Go through the entries below and print, exactly, the lines starting at the one with "Bezoekafspraak inplannen in" and ending at the one with "Utah Birding Maps (453, 2128)", keeping both ends and no others.

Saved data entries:
==============================

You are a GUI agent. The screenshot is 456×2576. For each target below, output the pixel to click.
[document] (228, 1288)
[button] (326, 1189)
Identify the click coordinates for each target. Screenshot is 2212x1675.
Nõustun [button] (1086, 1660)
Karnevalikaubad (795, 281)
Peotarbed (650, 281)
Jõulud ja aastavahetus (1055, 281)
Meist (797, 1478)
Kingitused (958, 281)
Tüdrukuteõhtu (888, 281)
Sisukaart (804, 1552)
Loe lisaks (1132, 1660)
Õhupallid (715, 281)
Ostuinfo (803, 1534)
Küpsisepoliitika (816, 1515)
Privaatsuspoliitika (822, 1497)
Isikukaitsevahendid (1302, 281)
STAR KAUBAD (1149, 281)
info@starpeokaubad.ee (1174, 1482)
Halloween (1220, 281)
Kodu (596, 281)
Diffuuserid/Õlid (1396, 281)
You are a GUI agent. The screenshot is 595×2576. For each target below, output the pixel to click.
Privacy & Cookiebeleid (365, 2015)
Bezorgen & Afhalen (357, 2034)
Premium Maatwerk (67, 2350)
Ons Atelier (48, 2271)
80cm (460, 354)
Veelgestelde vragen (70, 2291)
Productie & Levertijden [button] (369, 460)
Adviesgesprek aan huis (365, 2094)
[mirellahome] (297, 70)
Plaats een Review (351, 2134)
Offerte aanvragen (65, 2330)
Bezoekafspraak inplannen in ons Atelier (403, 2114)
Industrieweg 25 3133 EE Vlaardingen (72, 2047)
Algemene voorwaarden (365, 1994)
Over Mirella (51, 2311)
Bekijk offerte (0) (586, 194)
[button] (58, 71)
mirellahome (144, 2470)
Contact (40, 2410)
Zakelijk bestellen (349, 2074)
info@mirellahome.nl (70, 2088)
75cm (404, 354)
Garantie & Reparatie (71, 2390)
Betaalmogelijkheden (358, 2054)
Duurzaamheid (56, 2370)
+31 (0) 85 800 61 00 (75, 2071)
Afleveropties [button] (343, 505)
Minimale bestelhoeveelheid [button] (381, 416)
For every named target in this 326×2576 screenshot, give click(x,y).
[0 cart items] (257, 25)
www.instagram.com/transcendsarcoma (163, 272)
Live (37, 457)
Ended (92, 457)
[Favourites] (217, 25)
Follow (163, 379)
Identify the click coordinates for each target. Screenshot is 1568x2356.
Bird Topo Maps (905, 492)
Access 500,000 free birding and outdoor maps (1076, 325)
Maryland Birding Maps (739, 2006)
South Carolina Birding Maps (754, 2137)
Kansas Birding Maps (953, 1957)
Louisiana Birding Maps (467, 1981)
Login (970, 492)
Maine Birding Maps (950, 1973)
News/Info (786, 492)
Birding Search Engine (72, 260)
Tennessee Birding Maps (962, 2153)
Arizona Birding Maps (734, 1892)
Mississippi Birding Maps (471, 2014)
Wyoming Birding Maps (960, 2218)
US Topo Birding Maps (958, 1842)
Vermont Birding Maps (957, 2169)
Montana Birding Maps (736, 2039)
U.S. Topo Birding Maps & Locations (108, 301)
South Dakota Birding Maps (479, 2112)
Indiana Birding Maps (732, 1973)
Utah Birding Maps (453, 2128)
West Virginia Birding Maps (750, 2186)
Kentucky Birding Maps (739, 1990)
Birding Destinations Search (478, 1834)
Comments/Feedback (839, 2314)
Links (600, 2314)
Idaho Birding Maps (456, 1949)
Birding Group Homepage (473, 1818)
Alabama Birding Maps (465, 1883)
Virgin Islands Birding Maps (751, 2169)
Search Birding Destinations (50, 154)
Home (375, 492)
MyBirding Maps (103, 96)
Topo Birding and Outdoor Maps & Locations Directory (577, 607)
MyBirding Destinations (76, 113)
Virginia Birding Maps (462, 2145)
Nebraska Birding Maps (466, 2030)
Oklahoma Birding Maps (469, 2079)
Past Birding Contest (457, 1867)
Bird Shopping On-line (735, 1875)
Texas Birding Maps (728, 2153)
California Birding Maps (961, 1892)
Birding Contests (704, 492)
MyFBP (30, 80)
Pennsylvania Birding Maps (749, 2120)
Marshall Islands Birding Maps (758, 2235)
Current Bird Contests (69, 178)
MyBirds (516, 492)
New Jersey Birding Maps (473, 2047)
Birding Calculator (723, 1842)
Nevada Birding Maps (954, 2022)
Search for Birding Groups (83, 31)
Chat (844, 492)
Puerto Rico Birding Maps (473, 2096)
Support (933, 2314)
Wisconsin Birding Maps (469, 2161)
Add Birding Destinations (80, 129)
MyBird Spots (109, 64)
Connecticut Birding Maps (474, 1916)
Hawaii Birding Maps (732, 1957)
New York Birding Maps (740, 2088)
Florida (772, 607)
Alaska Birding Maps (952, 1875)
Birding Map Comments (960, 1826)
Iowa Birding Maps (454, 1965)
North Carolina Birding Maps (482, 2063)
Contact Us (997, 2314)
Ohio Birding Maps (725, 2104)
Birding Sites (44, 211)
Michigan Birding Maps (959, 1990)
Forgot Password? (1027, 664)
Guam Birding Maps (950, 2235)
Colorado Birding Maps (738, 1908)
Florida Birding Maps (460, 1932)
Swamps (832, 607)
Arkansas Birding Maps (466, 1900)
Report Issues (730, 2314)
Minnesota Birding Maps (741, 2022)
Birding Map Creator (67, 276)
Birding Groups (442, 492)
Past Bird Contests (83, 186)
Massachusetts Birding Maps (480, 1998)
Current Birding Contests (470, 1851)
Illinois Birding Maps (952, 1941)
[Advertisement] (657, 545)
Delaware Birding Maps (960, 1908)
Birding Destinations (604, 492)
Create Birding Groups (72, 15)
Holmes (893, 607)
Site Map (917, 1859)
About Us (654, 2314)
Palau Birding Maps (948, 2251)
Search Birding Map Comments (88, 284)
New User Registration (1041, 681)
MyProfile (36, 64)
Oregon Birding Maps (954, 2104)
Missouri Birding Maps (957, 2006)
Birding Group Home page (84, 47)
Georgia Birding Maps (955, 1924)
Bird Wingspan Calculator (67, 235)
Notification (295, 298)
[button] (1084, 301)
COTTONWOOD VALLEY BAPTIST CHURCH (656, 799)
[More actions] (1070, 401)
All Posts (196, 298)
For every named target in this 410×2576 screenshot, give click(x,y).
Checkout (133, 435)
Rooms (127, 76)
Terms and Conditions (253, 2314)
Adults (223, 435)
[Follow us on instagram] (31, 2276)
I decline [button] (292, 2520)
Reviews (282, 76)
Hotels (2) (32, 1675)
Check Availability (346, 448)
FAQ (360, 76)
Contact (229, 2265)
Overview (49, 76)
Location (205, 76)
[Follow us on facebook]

==============================

- _EXERCISE SOLUTION_:
Bezoekafspraak inplannen in ons Atelier (403, 2114)
Industrieweg 25 3133 EE Vlaardingen (72, 2047)
Algemene voorwaarden (365, 1994)
Over Mirella (51, 2311)
Bekijk offerte (0) (586, 194)
[button] (58, 71)
mirellahome (144, 2470)
Contact (40, 2410)
Zakelijk bestellen (349, 2074)
info@mirellahome.nl (70, 2088)
75cm (404, 354)
Garantie & Reparatie (71, 2390)
Betaalmogelijkheden (358, 2054)
Duurzaamheid (56, 2370)
+31 (0) 85 800 61 00 (75, 2071)
Afleveropties [button] (343, 505)
Minimale bestelhoeveelheid [button] (381, 416)
For every named target in this 326×2576 screenshot, give click(x,y).
[0 cart items] (257, 25)
www.instagram.com/transcendsarcoma (163, 272)
Live (37, 457)
Ended (92, 457)
[Favourites] (217, 25)
Follow (163, 379)
Identify the click coordinates for each target. Screenshot is 1568x2356.
Bird Topo Maps (905, 492)
Access 500,000 free birding and outdoor maps (1076, 325)
Maryland Birding Maps (739, 2006)
South Carolina Birding Maps (754, 2137)
Kansas Birding Maps (953, 1957)
Louisiana Birding Maps (467, 1981)
Login (970, 492)
Maine Birding Maps (950, 1973)
News/Info (786, 492)
Birding Search Engine (72, 260)
Tennessee Birding Maps (962, 2153)
Arizona Birding Maps (734, 1892)
Mississippi Birding Maps (471, 2014)
Wyoming Birding Maps (960, 2218)
US Topo Birding Maps (958, 1842)
Vermont Birding Maps (957, 2169)
Montana Birding Maps (736, 2039)
U.S. Topo Birding Maps & Locations (108, 301)
South Dakota Birding Maps (479, 2112)
Indiana Birding Maps (732, 1973)
Utah Birding Maps (453, 2128)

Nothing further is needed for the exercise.